Q9 (Class 8): If $x + \frac{1}{x} = 5$ , find $x^2 + \frac{1}{x^2}$ .

Square both sides: $\left(x + \frac{1}{x}\right)^2 = 25$

$x^2 + 2 \cdot x \cdot \frac{1}{x} + \frac{1}{x^2} = 25$

$x^2 + 2 + \frac{1}{x^2} = 25 \Rightarrow x^2 + \frac{1}{x^2} = 23$

This type of question is a favourite in ICSE Class 8 exams and appears in Class 9 as well.

Frequently Asked Questions

What is the difference between an expression and an equation?
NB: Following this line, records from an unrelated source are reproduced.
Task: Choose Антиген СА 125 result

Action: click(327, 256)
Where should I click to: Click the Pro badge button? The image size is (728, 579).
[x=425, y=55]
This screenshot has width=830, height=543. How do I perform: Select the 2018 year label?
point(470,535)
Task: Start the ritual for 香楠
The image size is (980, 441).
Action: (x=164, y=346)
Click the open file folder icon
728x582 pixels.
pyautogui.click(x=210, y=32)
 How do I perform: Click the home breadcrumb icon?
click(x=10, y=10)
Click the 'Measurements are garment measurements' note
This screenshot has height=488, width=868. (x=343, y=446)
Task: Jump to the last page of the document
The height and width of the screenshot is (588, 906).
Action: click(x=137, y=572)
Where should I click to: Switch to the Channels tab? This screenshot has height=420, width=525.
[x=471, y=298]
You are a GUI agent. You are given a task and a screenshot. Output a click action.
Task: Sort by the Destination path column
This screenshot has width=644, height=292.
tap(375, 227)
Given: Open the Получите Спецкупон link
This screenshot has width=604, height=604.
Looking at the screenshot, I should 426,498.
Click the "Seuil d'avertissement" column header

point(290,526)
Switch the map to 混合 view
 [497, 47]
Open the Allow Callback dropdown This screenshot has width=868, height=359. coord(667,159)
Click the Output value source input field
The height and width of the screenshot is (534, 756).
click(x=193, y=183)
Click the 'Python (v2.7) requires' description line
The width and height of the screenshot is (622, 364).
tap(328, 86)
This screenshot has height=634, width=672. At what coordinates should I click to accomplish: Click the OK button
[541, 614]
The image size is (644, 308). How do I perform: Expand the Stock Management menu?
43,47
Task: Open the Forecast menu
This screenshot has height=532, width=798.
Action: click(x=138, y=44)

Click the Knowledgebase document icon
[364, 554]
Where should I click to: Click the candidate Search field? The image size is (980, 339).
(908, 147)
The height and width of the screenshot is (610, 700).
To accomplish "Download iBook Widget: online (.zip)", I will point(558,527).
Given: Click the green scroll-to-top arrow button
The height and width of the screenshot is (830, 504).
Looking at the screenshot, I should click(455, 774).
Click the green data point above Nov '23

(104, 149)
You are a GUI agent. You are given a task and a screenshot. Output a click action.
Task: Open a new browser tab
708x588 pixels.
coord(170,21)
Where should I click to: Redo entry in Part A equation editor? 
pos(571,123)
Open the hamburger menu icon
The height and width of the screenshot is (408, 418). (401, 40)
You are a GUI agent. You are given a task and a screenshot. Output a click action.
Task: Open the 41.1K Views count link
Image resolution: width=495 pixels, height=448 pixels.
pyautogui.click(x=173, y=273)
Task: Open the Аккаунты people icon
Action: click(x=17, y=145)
An expression has no equals sign: $3x + 2$ is an expression. An equation sets two expressions equal: $3x + 2 = 8$ . Equations have solutions; expressions are just simplified.

Can we add $x$ and $x^2$ ?

No. $x$ and $x^2$ are unlike terms — the powers differ. $x + x^2$ stays as $x + x^2$ and cannot be simplified further.

Why do we use letters like $x$ and $y$ ? Can we use any letter?

Absolutely any letter works. $p$ , $q$ , $n$ , $t$ — all fine. Convention: $x$ , $y$ , $z$ for unknowns; $a$ , $b$ , $c$ for constants in identities; $n$ for natural numbers and counting. But there’s no strict rule.

What is the degree of a constant, like $7$ ?

A constant like $7$ can be written as $7x^0$ , so its degree is $0$ . The degree of the zero polynomial ( $0$ itself) is undefined — some textbooks say $-1$ or $-\infty$ , but for Class 7-8 boards, just remember constants have degree $0$ .

How do I remember all four standard identities?

Memorise just two: $(a+b)^2$ and $(a-b)(a+b)$ . The third, $(a-b)^2$ , is $(a+b)^2$ with $b$ replaced by $-b$ . The fourth, $(x+a)(x+b)$ , comes straight from the FOIL method. Two memorised, two derived.

Is factorisation reversible? How do I verify?

Yes — always multiply your factors back and check you get the original expression. If $(x+3)(x-2) = x^2 + x - 6$ , then the factorisation of $x^2 + x - 6$ is $(x+3)(x-2)$ . Verification is a 1-mark check in CBSE board exams and saves you from silly errors.

What if no factor method works?

For Class 7-8, the question will always factorise using one of the methods above. If you’re stuck, first check for a common factor (often missed), then try identities. In higher classes you’ll learn the quadratic formula for expressions that don’t factorise neatly.

Why does $(a+b)^2 \neq a^2 + b^2$ ?

Because squaring a sum means multiplying $(a+b)$ by $(a+b)$ — you must use the distributive law, which generates the cross term $2ab$ . Thinking of it geometrically helps: a square of side $(a+b)$ has area $a^2 + 2ab + b^2$ — there are two rectangles of area $ab$ in the middle.